§ **Problem**: The range runs from the line containing "The width and" to the last line of the entries. Copy that range exactly, omitting pictures.

§ **Material for the task**:
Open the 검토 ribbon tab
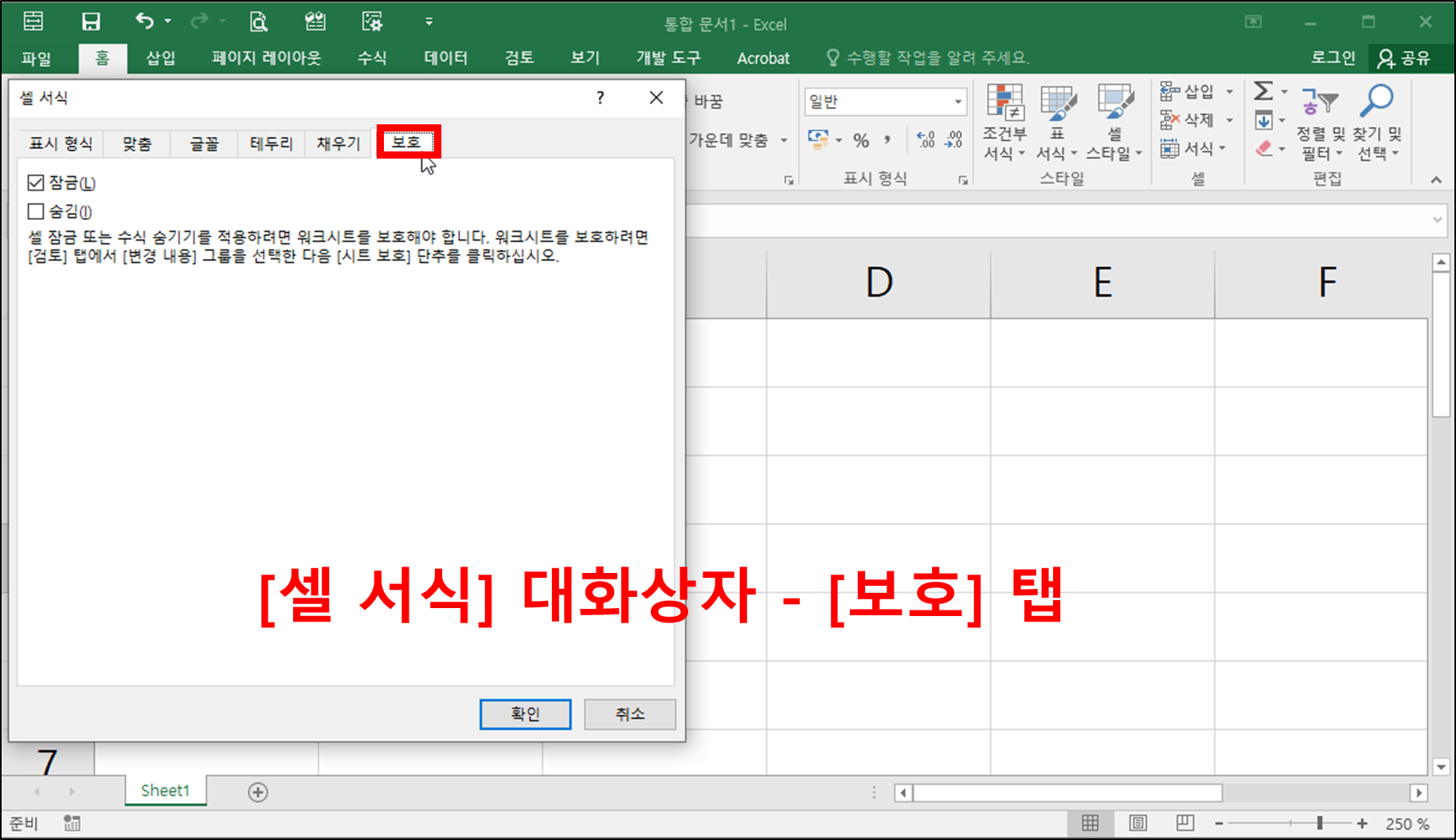point(518,57)
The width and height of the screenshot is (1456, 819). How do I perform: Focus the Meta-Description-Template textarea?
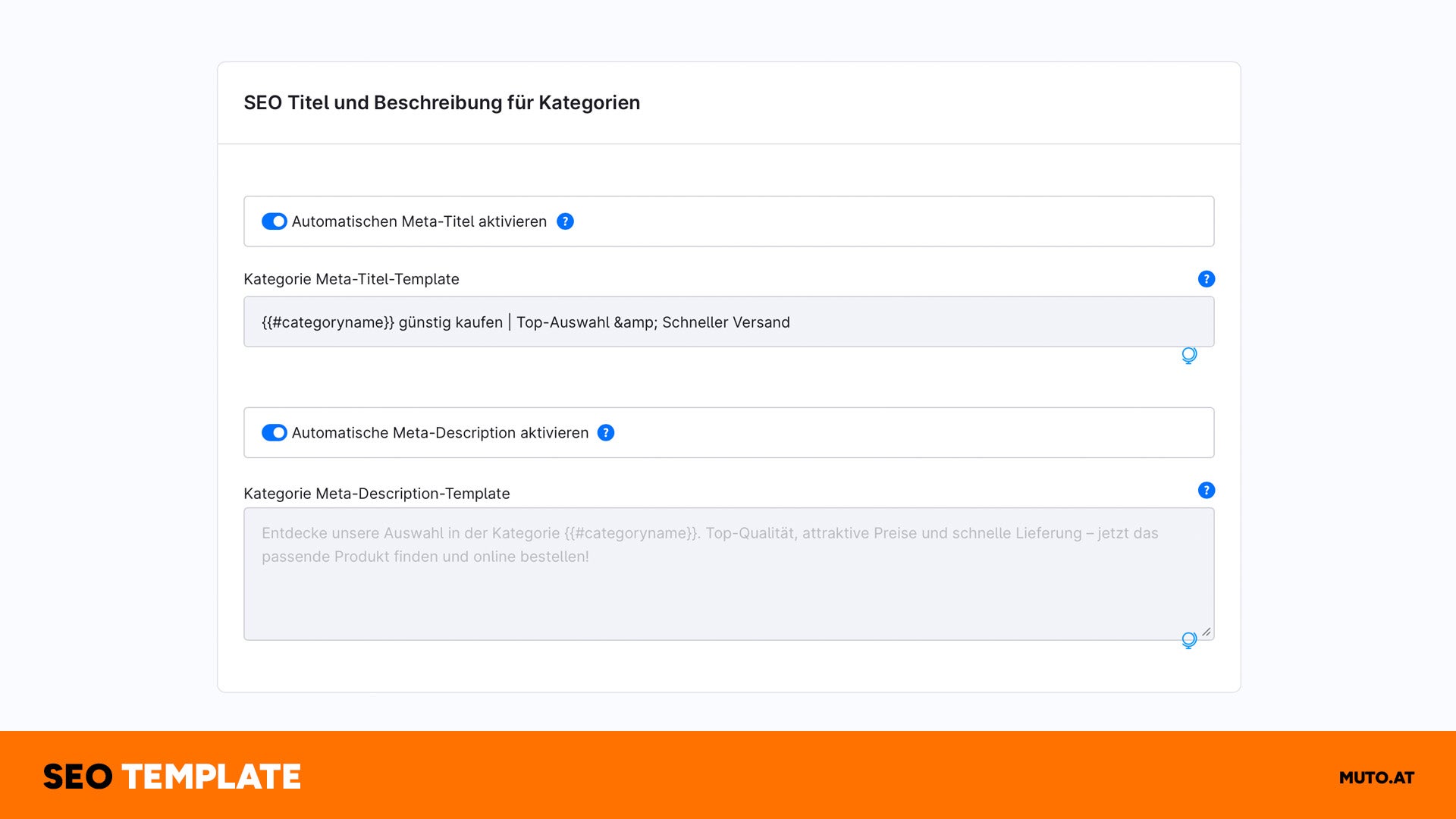[728, 599]
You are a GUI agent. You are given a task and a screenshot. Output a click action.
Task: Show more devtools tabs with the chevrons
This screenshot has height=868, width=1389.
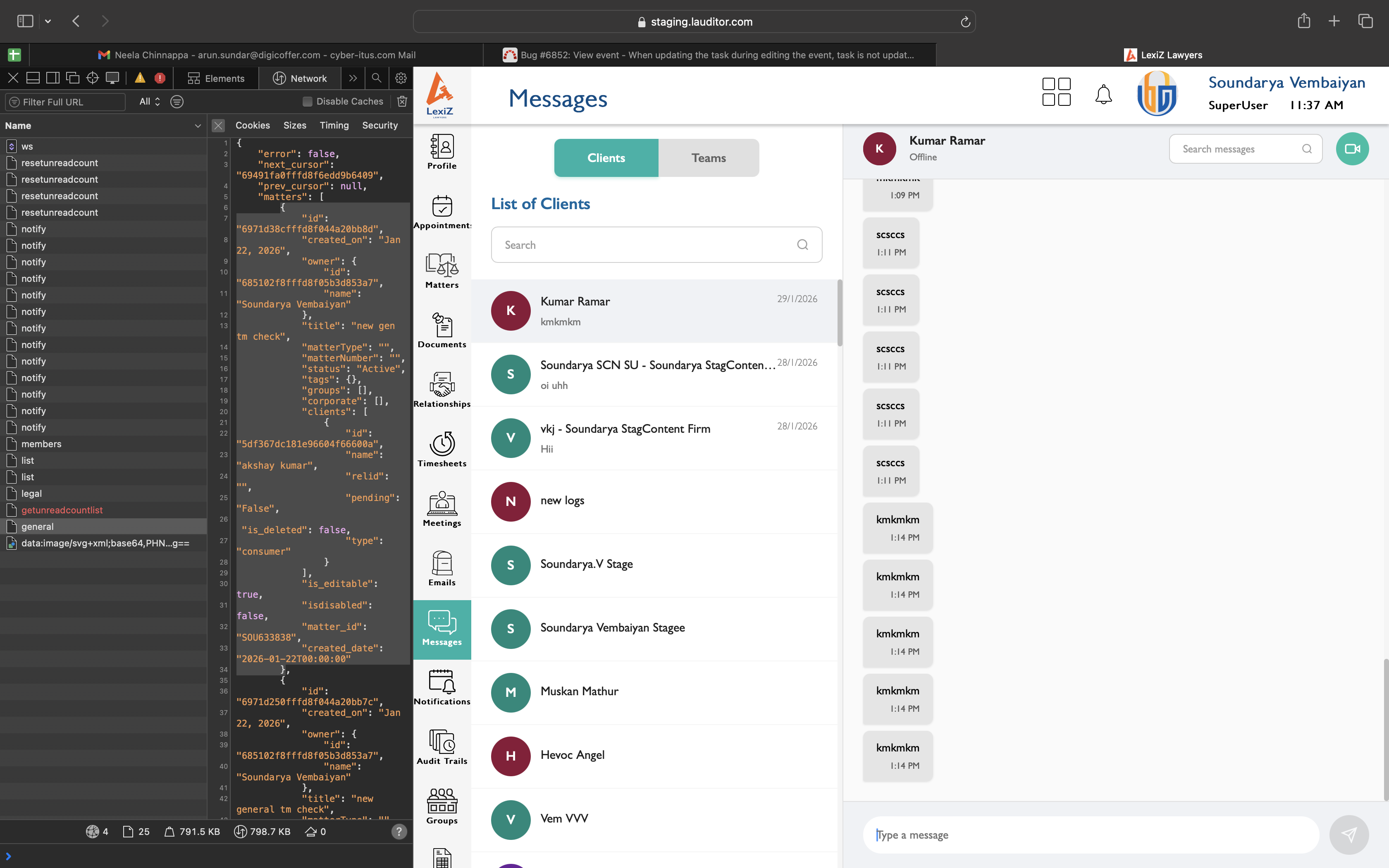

§ **Exercise solution**:
The width and height of the screenshot is (1456, 819). How do I perform: Focus the Meta-Description-Template textarea?
[728, 599]
You are a GUI agent. You are given a task and a screenshot. Output a click action.
Task: Show more devtools tabs with the chevrons
This screenshot has height=868, width=1389.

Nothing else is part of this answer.